Stored items:
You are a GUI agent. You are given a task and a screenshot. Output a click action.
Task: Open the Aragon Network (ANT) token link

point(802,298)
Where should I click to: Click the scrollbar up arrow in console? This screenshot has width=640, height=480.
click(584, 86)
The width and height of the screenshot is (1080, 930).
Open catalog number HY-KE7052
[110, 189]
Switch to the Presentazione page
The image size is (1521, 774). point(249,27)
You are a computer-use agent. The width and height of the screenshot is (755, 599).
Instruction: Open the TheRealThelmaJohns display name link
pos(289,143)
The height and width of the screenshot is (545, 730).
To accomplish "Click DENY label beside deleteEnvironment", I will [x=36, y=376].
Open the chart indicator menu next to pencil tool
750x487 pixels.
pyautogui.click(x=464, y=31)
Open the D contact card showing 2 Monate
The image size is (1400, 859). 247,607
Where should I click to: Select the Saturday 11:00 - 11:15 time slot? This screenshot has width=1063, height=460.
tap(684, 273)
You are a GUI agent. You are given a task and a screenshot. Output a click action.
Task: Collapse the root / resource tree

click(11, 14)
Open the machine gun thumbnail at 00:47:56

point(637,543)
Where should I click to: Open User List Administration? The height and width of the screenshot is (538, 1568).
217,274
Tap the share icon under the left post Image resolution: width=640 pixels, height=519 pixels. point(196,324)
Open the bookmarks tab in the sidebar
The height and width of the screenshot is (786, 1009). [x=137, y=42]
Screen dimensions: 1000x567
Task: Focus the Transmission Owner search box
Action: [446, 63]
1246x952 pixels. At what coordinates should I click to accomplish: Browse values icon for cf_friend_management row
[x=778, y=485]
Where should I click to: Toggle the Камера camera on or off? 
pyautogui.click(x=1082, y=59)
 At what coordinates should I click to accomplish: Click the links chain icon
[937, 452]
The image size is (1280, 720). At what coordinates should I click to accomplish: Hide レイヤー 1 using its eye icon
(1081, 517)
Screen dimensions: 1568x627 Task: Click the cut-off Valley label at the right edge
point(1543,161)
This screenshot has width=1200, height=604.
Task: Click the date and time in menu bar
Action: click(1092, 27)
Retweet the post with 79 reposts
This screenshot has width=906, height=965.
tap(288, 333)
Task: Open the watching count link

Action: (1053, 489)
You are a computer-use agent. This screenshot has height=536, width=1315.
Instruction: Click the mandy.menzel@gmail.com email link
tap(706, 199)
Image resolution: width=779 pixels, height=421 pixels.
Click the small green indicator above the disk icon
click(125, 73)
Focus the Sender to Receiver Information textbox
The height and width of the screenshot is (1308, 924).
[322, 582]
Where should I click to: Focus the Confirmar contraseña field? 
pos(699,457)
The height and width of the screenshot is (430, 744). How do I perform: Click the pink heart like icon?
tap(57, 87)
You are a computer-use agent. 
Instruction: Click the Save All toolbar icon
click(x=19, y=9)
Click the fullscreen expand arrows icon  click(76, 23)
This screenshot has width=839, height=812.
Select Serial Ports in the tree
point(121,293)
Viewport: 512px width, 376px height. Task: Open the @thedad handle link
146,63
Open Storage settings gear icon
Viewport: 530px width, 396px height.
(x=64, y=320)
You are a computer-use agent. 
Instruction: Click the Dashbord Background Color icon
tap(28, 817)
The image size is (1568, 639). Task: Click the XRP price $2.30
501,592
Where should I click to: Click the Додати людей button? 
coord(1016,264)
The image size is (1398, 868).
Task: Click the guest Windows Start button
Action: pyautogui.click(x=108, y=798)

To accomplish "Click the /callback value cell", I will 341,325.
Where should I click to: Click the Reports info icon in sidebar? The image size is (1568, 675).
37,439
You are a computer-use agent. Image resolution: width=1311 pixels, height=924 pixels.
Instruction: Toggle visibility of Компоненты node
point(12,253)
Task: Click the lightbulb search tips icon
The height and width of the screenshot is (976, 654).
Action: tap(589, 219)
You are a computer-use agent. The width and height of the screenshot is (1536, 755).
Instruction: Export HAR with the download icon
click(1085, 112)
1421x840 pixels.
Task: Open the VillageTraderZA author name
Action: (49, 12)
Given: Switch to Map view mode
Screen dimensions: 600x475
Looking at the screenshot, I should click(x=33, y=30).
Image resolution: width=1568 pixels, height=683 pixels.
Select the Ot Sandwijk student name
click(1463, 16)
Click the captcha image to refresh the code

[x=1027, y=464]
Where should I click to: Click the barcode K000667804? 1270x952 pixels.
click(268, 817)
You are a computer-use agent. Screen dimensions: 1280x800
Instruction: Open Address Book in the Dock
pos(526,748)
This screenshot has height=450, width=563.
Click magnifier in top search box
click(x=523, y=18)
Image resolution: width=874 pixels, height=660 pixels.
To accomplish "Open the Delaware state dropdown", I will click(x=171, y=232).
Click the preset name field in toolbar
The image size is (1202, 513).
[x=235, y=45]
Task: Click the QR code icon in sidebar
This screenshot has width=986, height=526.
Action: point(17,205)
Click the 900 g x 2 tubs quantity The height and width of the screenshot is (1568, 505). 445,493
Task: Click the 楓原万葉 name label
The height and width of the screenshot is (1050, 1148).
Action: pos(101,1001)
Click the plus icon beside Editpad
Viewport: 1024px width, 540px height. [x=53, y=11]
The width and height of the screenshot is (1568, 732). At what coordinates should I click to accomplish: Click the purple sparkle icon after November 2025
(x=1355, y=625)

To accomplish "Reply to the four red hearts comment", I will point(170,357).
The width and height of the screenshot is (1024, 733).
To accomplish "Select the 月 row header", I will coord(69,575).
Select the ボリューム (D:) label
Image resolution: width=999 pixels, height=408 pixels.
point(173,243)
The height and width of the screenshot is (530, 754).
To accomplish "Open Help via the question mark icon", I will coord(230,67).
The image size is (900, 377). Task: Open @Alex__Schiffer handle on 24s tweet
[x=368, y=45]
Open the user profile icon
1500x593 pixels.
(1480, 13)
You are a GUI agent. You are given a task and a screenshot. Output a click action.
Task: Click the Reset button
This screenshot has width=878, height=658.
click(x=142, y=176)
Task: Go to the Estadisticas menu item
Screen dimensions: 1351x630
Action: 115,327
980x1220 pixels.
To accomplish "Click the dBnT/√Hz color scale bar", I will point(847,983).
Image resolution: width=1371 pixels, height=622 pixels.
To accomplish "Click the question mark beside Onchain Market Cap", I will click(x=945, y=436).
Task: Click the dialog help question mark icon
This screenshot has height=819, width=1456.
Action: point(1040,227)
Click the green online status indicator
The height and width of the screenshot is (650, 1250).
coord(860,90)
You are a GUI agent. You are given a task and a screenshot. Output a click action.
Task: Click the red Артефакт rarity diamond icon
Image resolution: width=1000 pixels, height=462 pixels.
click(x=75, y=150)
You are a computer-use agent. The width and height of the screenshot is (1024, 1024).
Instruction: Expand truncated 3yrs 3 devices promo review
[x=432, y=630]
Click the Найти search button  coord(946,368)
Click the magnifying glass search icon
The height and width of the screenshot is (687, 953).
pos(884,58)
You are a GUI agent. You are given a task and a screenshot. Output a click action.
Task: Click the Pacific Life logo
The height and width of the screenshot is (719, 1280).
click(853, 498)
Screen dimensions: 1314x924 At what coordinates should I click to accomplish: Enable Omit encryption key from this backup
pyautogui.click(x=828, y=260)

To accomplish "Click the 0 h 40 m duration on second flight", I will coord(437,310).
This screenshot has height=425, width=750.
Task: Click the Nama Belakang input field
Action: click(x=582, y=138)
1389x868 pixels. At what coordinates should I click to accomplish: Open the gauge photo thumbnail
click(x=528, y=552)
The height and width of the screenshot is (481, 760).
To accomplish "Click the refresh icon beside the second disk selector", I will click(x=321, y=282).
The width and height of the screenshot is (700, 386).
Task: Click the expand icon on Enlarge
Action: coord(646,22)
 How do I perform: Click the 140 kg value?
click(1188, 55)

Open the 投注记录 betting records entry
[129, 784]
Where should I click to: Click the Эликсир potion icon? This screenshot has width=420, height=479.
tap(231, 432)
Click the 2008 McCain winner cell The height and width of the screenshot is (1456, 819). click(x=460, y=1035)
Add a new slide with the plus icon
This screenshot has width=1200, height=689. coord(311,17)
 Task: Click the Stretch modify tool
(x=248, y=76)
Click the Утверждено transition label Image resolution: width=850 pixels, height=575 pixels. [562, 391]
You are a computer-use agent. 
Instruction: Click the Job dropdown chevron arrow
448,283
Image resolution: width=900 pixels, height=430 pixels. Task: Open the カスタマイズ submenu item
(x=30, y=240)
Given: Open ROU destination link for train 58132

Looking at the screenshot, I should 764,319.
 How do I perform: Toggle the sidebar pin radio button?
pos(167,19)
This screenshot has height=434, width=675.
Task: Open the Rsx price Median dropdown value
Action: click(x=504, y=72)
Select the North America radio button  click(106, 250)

Task to carry out:
Apply a filter for "cell" to the entries and show each line that passes.

Response below:
To accomplish "Click the /callback value cell", I will 341,325.
Click the 2008 McCain winner cell The height and width of the screenshot is (1456, 819). click(x=460, y=1035)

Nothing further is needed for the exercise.